### Testo citato

Martedì 13 giugno, alla Casa del Volontariato di Monza, l'ingegner Edoardo Radaelli ha esposto al pubblico gli interventi che ha realizzato e quelli in progetto per le ville gentilizie lombarde. Un evento di grande interesse, questo organizzato dal Gruppo Botanico Amici del Verde, che ha rappresentato un'occasione per promuovere la conoscenza delle meraviglie architettoniche locali.

Il patrimonio di tutta la regione, sostiene il relatore, è molto ricco e per la conferenza sono stati selezionati alcuni edifici che insistono sull'area compresa tra le province di Milano, Monza e Lecco. Nella cultura, in Italia, si investe solo l'1% del PIL, constata Radaelli: una cifra irrisoria, se paragonata al 6% della media europea; un dato allarmante, che costituisce una forte criticità per chi è chiamato ad occuparsi della conservazione e della gestione dei beni culturali. E nonostante si tenti di reperire le risorse con attività organizzate all'interno degli edifici storici, gli strumenti a disposizione risultano sempre troppo scarsi.

Pur sorgendo in siti tra loro poco distanti, le ville gentilizie presentano differenze piuttosto consistenti. Tuttavia molte di loro sono accomunate da un tratto distintivo, da una particolare tecnologia costruttiva con cui venivano realizzate le volte: è il “cannicciato”, costituito da una struttura portante in legno (le centine) e da uno stuoiato di canne, successivamente rivestito da strati di intonaco.

Villa Arconati

Il primo edificio, al quale l'ingegnere dedica gran parte dell'esposizione, è la Villa Arconati di Bollate. Splendida e maestosa, è nota anche come la piccola Versailles. Nell' imponente facciata domina oggi un tassello giallo ardente: è il risultato delle campionatura di colore eseguita per il restauro, spiega Radaelli. Di fronte ad una serie di stratigrafie cromatiche risalenti ad epoche differenti, il tecnico si chiede quale sia la tinta più appropriata da riproporre per l'edificio e la scelta del colore è tutt'altro che marginale.

######

● **Istruzioni**:
**1)** Elenca le province che il testo sulle ville lombarde indica come area degli edifici scelti per la conferenza.
**2)** Per favore, estrai dal testo sulle ville lombarde il passo che va da "Il patrimonio di" fino a "sempre troppo scarsi." compreso.
Le voci riportate di seguito costituiscono materiale separato.

### Dati archiviati

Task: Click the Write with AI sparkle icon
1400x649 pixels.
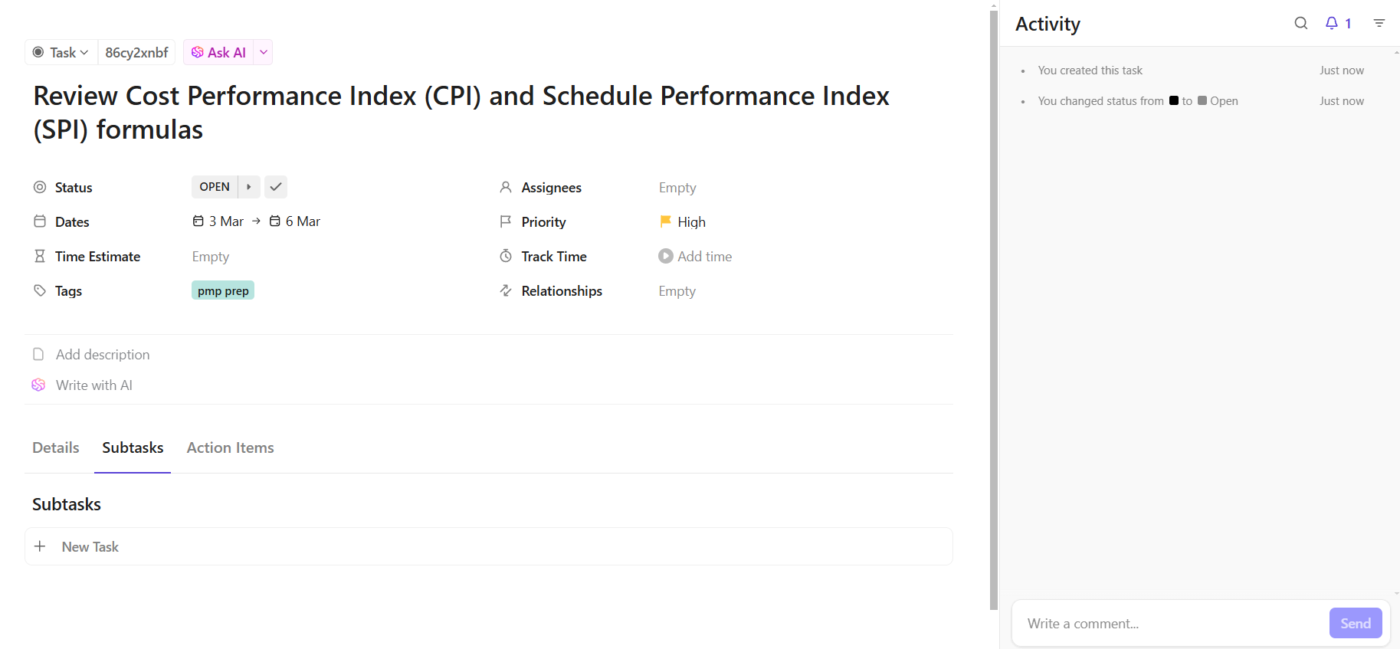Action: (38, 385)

######
### Dati archiviati

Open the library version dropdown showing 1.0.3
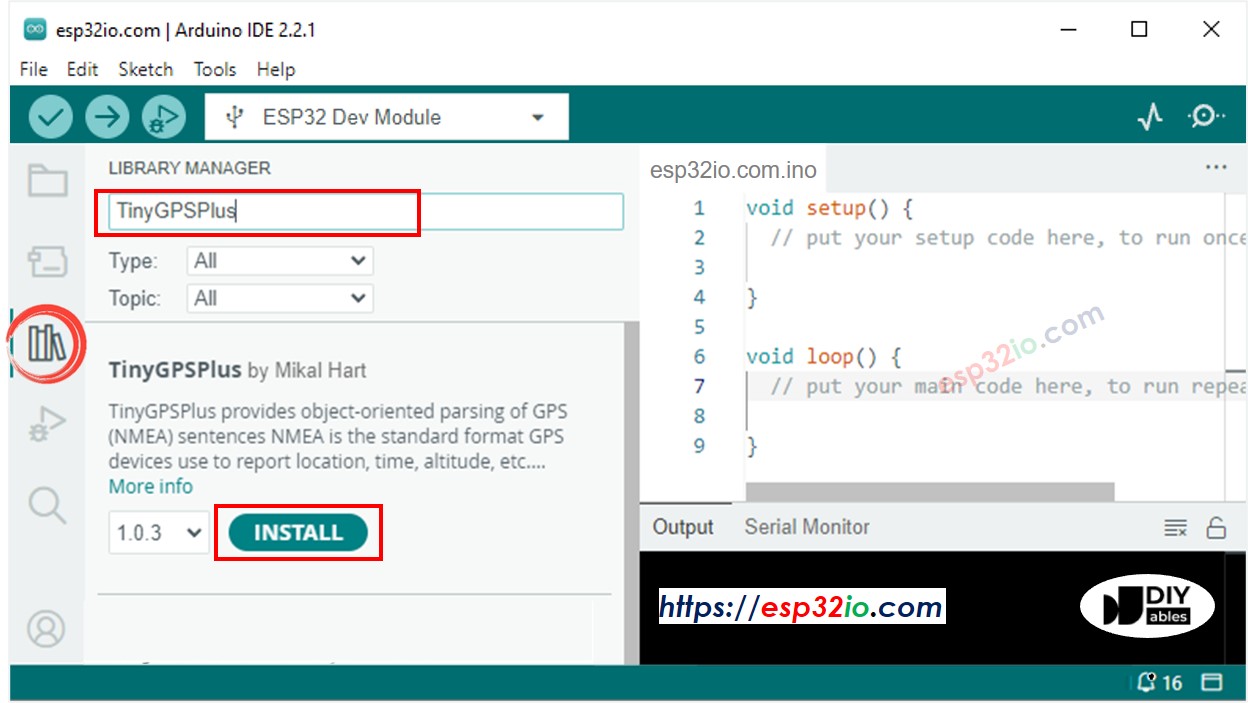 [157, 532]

######

● **Risposte svolte**:
**1)** Milano, Monza, Lecco

**2)**
Il patrimonio di tutta la regione, sostiene il relatore, è molto ricco e per la conferenza sono stati selezionati alcuni edifici che insistono sull'area compresa tra le province di Milano, Monza e Lecco. Nella cultura, in Italia, si investe solo l'1% del PIL, constata Radaelli: una cifra irrisoria, se paragonata al 6% della media europea; un dato allarmante, che costituisce una forte criticità per chi è chiamato ad occuparsi della conservazione e della gestione dei beni culturali. E nonostante si tenti di reperire le risorse con attività organizzate all'interno degli edifici storici, gli strumenti a disposizione risultano sempre troppo scarsi.